(Items from a data source)

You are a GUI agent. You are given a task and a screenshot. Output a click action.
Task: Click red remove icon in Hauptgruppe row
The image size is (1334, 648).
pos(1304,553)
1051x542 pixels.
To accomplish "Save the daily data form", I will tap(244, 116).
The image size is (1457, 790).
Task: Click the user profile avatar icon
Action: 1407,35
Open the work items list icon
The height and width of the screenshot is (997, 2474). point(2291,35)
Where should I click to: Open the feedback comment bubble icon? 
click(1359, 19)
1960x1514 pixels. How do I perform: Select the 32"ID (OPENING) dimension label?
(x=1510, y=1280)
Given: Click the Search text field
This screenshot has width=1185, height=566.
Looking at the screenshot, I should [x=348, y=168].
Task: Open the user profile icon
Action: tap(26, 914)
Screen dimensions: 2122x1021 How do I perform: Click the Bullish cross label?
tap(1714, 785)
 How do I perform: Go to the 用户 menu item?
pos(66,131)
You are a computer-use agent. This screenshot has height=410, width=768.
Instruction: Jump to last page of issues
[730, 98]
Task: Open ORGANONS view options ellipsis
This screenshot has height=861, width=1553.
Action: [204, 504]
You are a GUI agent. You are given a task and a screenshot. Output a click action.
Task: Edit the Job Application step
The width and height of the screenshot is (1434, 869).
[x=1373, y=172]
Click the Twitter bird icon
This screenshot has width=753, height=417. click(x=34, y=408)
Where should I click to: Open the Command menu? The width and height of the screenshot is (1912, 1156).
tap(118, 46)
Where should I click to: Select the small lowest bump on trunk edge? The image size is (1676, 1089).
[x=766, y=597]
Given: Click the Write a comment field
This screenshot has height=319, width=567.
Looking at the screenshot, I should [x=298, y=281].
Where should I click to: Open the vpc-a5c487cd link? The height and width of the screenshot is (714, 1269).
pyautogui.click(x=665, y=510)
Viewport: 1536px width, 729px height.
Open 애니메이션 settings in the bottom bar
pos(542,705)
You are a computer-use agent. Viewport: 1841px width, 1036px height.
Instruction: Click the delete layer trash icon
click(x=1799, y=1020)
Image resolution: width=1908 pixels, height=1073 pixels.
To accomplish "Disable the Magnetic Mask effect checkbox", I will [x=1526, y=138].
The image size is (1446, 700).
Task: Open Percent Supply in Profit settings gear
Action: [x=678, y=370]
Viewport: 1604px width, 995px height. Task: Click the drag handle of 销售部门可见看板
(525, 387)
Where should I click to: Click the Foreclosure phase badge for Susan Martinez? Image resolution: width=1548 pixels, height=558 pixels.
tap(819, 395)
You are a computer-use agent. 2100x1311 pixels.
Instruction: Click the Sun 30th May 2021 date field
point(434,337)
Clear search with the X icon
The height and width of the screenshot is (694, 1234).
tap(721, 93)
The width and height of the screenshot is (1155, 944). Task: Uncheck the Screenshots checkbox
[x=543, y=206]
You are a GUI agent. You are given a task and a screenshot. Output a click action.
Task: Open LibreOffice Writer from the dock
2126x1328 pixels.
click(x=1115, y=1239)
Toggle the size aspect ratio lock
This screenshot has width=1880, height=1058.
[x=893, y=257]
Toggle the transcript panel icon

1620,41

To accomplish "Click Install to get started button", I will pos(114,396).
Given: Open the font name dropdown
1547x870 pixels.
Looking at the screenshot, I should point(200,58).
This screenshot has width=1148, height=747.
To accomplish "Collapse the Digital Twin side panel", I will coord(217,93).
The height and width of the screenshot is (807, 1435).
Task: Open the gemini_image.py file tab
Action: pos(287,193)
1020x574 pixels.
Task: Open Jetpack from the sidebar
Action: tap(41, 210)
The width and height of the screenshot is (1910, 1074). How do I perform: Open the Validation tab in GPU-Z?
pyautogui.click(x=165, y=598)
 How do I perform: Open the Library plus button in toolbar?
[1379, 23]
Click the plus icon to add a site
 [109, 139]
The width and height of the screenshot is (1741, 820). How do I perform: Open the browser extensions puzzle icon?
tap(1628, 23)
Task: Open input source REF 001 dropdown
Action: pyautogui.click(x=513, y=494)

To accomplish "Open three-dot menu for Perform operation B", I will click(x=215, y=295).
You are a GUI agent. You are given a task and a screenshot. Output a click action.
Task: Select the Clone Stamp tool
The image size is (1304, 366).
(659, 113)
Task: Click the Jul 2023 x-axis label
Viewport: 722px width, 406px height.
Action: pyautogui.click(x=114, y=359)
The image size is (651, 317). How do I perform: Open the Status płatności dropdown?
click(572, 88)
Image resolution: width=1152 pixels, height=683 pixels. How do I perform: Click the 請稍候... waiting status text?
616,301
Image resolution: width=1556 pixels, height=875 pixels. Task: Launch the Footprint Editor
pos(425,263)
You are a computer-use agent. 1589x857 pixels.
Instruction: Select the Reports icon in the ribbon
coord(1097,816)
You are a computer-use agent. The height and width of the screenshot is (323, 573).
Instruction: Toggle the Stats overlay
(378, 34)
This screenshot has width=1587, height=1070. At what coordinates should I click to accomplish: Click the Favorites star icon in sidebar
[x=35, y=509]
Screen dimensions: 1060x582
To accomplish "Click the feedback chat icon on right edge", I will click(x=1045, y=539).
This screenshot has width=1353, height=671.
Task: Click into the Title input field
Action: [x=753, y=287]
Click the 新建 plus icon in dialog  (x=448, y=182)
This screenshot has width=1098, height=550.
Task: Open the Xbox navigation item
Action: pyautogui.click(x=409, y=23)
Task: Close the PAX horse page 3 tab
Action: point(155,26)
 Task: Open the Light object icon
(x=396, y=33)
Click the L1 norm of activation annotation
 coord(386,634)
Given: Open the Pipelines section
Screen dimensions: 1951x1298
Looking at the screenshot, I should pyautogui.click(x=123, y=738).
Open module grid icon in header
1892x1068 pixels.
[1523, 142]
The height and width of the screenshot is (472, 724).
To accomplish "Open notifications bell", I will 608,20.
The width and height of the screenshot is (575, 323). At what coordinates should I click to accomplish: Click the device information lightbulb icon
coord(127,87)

• **Task goal**: What lines in the data above contain the word "computer"? Show them all.

• **Solution to this task**:
You are a computer-use agent. This screenshot has height=410, width=768.
You are a computer-use agent. Viewport: 1841px width, 1036px height.
You are a computer-use agent. 2100x1311 pixels.
You are a computer-use agent. 1589x857 pixels.
You are a computer-use agent. The height and width of the screenshot is (323, 573).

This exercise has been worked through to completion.